Prometheus pods does not have the annotation which is needed for gossip-ring. So, I dont understand why ingester pods are even trying this connection?

chaudum commented 2 years ago

@chaudum : Anything from config that looks wrong?

I don't see anything wrong with your config. The only thing I realized is that the address in join_members has a different namespace than the Service, but I assume that comes from copying the service from the wrong namespace.

when I looked at the IP addresses which are present in the logs, they are prometheus pod IPs. Why would ingester try to contact these pods? It looks like the pod is trying to establish memberlist with wrong pods and hence giving this error?

Prometheus pods does not have the annotation which is needed for gossip-ring. So, I dont understand why ingester pods are even trying this connection?

Thanks for your further investigation. That is indeed odd and I cannot really explain it tbh. But it's actually the other way round: Prometheus tries to access the ingesters, which then los the warning.
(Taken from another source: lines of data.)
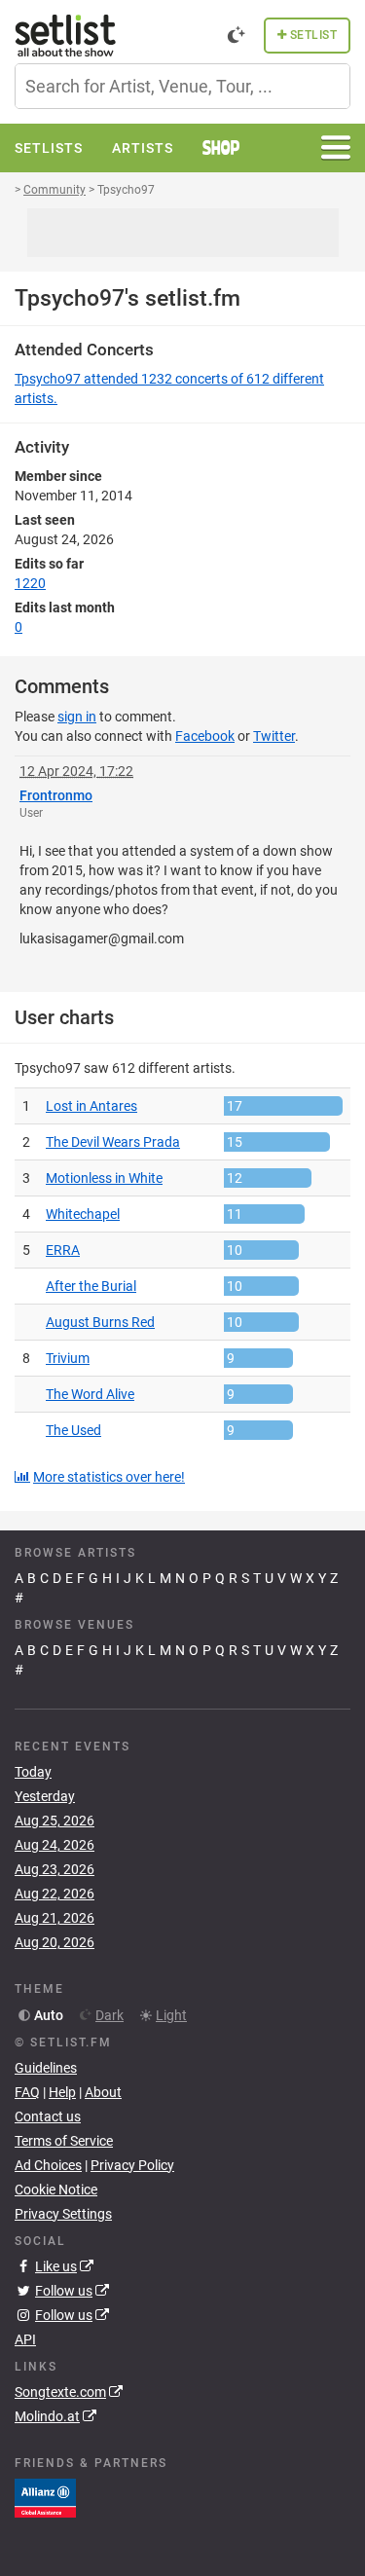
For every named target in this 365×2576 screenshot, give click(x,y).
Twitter (274, 736)
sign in (76, 716)
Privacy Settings (63, 2214)
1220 (30, 583)
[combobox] (182, 86)
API (25, 2339)
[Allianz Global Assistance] (45, 2497)
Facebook (205, 736)
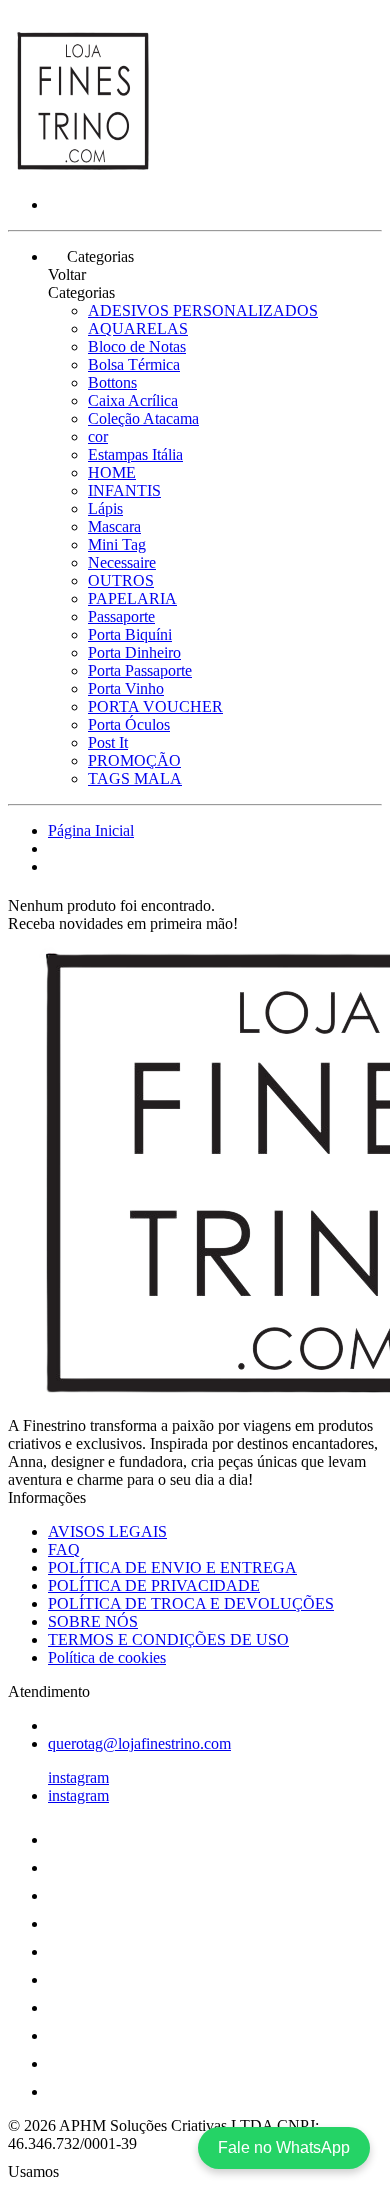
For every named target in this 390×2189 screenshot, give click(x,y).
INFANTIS (124, 490)
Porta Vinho (126, 688)
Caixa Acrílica (133, 400)
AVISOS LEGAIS (107, 1531)
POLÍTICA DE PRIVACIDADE (154, 1585)
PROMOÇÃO (134, 760)
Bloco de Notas (137, 346)
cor (98, 436)
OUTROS (121, 580)
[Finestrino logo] (83, 170)
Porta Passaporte (140, 670)
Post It (108, 742)
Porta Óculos (129, 724)
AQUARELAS (138, 328)
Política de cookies (107, 1657)
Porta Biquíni (130, 634)
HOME (112, 472)
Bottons (112, 382)
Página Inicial (91, 830)
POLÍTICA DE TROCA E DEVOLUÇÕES (191, 1603)
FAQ (64, 1549)
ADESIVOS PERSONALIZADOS (203, 310)
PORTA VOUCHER (155, 706)
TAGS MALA (135, 778)
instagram (78, 1777)
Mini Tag (117, 544)
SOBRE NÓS (93, 1621)
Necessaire (122, 562)
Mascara (114, 526)
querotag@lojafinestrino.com (139, 1743)
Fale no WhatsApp (284, 2147)
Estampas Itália (135, 454)
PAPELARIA (132, 598)
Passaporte (121, 616)
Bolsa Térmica (134, 364)
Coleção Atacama (143, 418)
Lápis (105, 508)
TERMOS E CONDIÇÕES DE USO (168, 1639)
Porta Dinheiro (134, 652)
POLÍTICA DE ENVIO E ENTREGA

The explanation for that would be that the scrape config from Prometheus points to a wrong service.

I am a bit worried that this could cause ingesters to become unhealthy, though.

There is a set of metrics prefixed loki_memberlist_tcp_transport_* that you can use to monitor the memberlist transport.

sharathfeb12 commented 2 years ago

I fixed the Prometheus scrape config by adding annotations to the pods and scraping just the required port.

This reduced the rate of these entries on the ingester but I do still see these messages.

M-JobPixel commented 2 years ago

I just installed loki and prometheus from the helm charts, and am seeing these errors in my loki logs.

As @sharathfeb12 says it is the prometheus-server pod IP in the error message.

Looking at the scrape config in the prometheus helm chart I only see

https://github.com/prometheus-community/helm-charts/blob/61798838797098f2add9c35f4798f3edb2a7122f/charts/prometheus/values.yaml#L1452-L1453

Which doesn't seem to me like it should be scraping the ingester ports.

I'll try and dig into this further

stale[bot] commented 2 years ago

Hi! This issue has been automatically marked as stale because it has not had any activity in the past 30 days.

We use a stalebot among other tools to help manage the state of issues in this project. A stalebot can be very useful in closing issues in a number of cases; the most common is closing issues or PRs where the original reporter has not responded.

Stalebots are also emotionless and cruel and can close issues which are still very relevant.

If this issue is important to you, please add a comment to keep it open. More importantly, please add a thumbs-up to the original issue entry.

We regularly sort for closed issues which have a stale label sorted by thumbs up.

We may also:

We are doing our best to respond, organize, and prioritize all issues but it can be a challenging task, our sincere apologies if you find yourself at the mercy of the stalebot.

aug70 commented 2 years ago

I had to explicitly give the correct port in Helm values (which I thought it should be defaulted to 3100 in the first place?!?)

loki:
  podAnnotations:
    prometheus.io/scrape: "true"
    prometheus.io/port: "3100"

Otherwise Loki Helm chart with default values creates the pod with annotations below

              prometheus.io/port: http-metrics
              prometheus.io/scrape: true

this causes prometheus trying to scrape port 7946 and 9095 and the error comes up.